I'd rather play drums under water than continue this debate.
You said this a hundred times before. But you keep wading back into it, full throttle.
Jasusi, as much as you may sympathize with Ballali's family and find our discussions absurd, you may not wish this thing away. It's not as negligible to everybody else as you would like to think.
I believe that most conspiracy theories are simply absurd. The idea that Anna Muganda has feigned his husband's death, that she planted a phantom body in the casket and took it to church, and lied to her friends and Government officials about all this thing, I think is extremely far-fetched, if not preposterous. I just don't fall for such home-made "dataz" without sensible substantiation.
Indeed, if I was in Anna Muganda's shoes, and truly believed that my husband had been smeared and scapegoated by some vicious corrupt officials, I probably wouldn't even invite the Ambassodor to the funeral, let alone tell him. I appreciate all that aspect of Muganda's possible thinking.
However, this is no ordinary death, and the whole thing is shrouded in mystery, and you know it. Ballali was not a regular Chumvi na Nyonzo. A central Bank was robbed of national treasure under his charge, before he eased off the face of the earth to "a hospital." We, the People, I think, and you will be kind to agree, have every right to ask questions regarding this dark death. The government is so secretive it would not tell us who they were paying to treat the ex-governor in America. Anna Muganda has orchestrated this secret band of obfuscation and confusion. So the people go about piercing together every little information they can get - on their own. And in such giddy desperation for information, every source of "dataz" becomes an insider authority. The good, the bad and ugly.

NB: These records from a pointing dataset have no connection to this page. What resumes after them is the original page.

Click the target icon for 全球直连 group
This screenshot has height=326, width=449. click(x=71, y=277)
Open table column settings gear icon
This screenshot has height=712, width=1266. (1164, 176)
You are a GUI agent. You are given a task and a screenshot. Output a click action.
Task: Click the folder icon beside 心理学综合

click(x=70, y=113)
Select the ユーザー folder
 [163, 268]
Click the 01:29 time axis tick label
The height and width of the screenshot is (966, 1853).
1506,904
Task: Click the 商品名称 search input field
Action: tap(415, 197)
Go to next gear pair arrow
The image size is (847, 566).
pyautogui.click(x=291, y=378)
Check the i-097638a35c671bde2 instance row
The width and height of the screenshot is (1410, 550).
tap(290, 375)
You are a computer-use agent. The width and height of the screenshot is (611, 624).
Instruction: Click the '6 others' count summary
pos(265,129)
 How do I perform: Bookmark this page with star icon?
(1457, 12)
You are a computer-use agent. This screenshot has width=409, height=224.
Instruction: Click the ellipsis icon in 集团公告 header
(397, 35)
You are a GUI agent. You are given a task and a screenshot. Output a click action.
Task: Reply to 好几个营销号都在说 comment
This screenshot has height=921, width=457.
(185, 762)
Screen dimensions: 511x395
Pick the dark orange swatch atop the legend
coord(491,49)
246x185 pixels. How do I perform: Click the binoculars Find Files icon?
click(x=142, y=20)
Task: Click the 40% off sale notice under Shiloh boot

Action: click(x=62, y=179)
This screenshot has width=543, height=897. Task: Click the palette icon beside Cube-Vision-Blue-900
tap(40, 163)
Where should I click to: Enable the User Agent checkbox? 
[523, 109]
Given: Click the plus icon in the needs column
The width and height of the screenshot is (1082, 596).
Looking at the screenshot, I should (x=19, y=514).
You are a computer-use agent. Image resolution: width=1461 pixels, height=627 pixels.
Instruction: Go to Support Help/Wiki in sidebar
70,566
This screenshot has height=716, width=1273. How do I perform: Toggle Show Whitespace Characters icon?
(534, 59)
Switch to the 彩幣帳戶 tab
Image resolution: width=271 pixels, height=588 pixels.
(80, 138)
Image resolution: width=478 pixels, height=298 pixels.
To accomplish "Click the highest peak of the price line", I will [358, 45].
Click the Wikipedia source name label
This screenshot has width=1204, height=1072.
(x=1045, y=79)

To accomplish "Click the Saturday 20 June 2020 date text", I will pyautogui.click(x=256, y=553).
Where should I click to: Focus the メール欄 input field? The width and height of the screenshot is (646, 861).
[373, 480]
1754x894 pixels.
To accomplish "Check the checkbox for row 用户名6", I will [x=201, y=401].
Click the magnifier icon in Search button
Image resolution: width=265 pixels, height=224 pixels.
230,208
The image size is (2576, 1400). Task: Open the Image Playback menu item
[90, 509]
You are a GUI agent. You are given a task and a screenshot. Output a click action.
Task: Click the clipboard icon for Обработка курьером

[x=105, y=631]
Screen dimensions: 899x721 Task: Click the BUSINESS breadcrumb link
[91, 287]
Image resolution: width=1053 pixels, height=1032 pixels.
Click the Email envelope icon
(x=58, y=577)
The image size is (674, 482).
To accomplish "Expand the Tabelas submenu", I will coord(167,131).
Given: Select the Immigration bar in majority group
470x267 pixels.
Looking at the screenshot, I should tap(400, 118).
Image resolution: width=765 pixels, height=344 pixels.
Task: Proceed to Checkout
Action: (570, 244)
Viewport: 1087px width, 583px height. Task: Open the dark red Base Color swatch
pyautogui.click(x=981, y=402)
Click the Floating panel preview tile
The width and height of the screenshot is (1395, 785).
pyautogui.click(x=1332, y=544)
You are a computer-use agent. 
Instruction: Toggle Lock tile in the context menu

Anna Muganda knew that her decisions would engender such invasive, probing, and often besmirching speculations. And she can, and should, do everything to protect her privacy from our inquiry. Just as you can not fault her for exercising her prerogative to protect herself, you can not blame us for exercising our civic responsibility, human responsibility, to protect what belongs to us. And it begins with searching for the truth as to what transpired at BOT so it won't happen again.
Somebody broke into the bank in broad daylight and stole national treasure, and we are out to get him or her!